Commit Graph

375 Commits

Author SHA1 Message Date
Durham Goode
1d292c944f dirstate: add exception when calling setparent without begin/end (API)
Adds an exception when calling dirstate.setparent without having first called
dirstate.beginparentchange. This will prevent people from writing code that
modifies the dirstate parent without considering the transactionality of their
change.

This will break third party extensions that call setparents.
2014-09-05 11:37:44 -07:00
Durham Goode
7a67b9c913 dirstate: add begin/endparentchange to dirstate
It's possible for the dirstate to become incoherent (issue4353) if there is an
exception in the middle of the dirstate parent and entries being written (like
if the user ctrl+c's).
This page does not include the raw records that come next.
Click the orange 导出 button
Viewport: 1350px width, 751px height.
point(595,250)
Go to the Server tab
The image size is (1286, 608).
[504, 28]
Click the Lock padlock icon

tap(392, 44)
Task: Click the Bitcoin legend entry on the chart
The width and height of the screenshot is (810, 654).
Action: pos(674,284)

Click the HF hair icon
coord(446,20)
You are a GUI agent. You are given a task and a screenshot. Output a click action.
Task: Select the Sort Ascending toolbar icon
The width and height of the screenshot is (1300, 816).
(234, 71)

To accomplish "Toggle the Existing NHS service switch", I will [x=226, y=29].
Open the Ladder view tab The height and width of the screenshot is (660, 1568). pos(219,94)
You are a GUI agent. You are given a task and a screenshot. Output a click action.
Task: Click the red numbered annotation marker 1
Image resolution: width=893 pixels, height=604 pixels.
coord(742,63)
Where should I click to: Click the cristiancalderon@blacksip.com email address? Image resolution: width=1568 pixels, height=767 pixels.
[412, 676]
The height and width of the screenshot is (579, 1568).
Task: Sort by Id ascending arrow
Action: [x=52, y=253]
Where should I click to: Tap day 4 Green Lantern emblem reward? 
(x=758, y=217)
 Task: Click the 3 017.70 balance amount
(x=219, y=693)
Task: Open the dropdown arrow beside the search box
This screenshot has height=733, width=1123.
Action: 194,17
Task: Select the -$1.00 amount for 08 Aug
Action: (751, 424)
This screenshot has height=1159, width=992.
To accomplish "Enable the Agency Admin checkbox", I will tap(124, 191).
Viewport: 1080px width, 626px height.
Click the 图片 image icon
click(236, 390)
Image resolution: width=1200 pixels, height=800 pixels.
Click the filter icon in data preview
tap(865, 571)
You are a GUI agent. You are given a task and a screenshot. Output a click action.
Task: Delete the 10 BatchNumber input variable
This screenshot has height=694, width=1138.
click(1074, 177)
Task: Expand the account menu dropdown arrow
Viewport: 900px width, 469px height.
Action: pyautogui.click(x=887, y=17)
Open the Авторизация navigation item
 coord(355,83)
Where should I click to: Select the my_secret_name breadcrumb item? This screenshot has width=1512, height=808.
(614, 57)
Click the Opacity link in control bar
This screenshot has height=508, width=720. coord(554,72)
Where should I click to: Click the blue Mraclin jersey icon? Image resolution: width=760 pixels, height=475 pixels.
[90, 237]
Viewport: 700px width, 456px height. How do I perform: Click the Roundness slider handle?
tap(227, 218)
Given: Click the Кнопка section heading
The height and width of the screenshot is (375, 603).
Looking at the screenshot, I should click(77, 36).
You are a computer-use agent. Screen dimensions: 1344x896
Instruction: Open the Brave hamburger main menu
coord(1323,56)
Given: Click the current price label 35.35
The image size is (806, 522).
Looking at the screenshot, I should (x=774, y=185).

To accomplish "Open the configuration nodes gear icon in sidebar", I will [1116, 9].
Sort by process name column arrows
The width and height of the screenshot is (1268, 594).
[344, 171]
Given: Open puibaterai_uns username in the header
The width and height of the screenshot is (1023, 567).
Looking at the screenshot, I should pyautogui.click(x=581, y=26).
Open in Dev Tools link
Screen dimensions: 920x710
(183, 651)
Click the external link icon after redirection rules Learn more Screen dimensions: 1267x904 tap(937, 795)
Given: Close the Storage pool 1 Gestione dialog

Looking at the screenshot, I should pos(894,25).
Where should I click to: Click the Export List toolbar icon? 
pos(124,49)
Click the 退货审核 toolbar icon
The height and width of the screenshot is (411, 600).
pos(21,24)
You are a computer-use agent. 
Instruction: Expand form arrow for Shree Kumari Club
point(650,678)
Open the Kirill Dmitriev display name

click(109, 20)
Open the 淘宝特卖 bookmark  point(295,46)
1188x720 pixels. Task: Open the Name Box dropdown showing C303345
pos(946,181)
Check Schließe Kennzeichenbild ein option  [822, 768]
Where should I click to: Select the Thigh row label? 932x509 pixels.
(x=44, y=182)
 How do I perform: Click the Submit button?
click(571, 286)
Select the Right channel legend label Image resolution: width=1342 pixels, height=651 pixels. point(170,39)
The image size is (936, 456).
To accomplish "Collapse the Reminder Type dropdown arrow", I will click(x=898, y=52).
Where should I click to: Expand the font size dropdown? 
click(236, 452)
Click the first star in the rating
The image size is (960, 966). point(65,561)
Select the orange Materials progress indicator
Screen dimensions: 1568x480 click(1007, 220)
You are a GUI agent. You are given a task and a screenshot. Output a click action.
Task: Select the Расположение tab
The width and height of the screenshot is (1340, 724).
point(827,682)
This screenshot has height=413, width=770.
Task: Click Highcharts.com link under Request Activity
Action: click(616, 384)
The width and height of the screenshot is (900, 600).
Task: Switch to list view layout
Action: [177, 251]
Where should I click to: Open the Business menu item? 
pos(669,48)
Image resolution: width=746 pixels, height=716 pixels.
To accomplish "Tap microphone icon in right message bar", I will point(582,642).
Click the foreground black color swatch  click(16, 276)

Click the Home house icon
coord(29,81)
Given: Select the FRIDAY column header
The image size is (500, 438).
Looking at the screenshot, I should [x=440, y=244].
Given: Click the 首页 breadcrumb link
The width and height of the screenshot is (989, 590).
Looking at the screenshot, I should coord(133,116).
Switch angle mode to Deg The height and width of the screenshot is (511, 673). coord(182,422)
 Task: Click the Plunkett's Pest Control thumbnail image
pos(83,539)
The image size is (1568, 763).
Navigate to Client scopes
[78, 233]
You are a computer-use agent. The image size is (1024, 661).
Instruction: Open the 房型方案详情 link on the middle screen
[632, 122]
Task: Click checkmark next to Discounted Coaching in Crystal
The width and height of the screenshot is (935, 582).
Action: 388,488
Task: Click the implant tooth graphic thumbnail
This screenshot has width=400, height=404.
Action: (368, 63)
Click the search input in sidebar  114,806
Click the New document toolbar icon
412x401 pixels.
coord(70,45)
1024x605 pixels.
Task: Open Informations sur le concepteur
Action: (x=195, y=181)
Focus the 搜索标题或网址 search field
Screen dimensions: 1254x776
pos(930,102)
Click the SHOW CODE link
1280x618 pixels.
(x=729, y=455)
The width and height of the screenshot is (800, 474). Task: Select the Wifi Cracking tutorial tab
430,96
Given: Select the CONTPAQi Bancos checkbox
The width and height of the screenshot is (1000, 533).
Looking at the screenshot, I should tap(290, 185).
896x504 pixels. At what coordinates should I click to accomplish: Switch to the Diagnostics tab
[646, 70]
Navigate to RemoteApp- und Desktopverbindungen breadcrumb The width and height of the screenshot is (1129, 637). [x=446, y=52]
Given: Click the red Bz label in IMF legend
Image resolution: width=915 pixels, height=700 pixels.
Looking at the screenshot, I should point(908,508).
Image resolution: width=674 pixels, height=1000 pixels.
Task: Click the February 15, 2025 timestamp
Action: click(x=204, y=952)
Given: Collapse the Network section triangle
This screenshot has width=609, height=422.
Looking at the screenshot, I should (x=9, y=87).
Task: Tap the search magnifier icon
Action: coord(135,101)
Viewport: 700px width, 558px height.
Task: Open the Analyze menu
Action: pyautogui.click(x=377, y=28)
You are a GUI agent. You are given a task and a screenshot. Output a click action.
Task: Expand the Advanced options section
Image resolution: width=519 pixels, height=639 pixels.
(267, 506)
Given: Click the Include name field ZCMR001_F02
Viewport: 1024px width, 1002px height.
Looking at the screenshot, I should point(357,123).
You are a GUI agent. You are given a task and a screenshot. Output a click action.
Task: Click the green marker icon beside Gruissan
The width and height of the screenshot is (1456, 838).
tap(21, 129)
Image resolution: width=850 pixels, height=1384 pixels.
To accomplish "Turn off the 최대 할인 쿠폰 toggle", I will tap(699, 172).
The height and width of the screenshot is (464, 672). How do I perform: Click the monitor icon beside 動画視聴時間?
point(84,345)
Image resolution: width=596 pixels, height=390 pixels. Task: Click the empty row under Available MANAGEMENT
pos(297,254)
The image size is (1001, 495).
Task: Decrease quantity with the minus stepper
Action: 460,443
This change adds begin/endparentchange which a future
patch will require to be set before changing the dirstate parent.  This will
allow us to prevent writing the dirstate in the event of an exception while
changing the parent.
2014-09-05 11:34:29 -07:00
Siddharth Agarwal
e621257516 dirstate: add a method to efficiently filter by match
Current callers that require just this data call workingctx.walk, which calls
dirstate.walk, which stats all the files. Even worse, workingctx.walk looks for
unknown files, significantly slowing things down, even though callers might not
be interested in them at all.
2014-08-01 22:05:16 -07:00
FUJIWARA Katsunori
2fdcc0328a dirstate: delay writing out to ensure timestamp of each entries explicitly
Even though "dirstate.write()" is invoked explicitly after "normal"
invocations, timestamp field of entries may be still "unset" in the
"dirstate" file itself , because "pack_dirstate" drops it when it is
equal to the timestamp of "dirstate" file itself.

This can avoid overlooking modification of files, which are updated at
same time in the second. But on the other hand, this may hide timing
critical problems.

For example, incorrect "normal"-ing (or lack of "normallookup"-ing on
the already "normal"-ed entry) is visible only when:

  - the target file is modified in the working directory at T1, and
  - "dirstate" file is written out at T2 (!= T1)

Otherwise, T1 is dropped by "pack_dirstate" in "dirstate.write()"
invocation, and "unset" is stored into "dirstate" file.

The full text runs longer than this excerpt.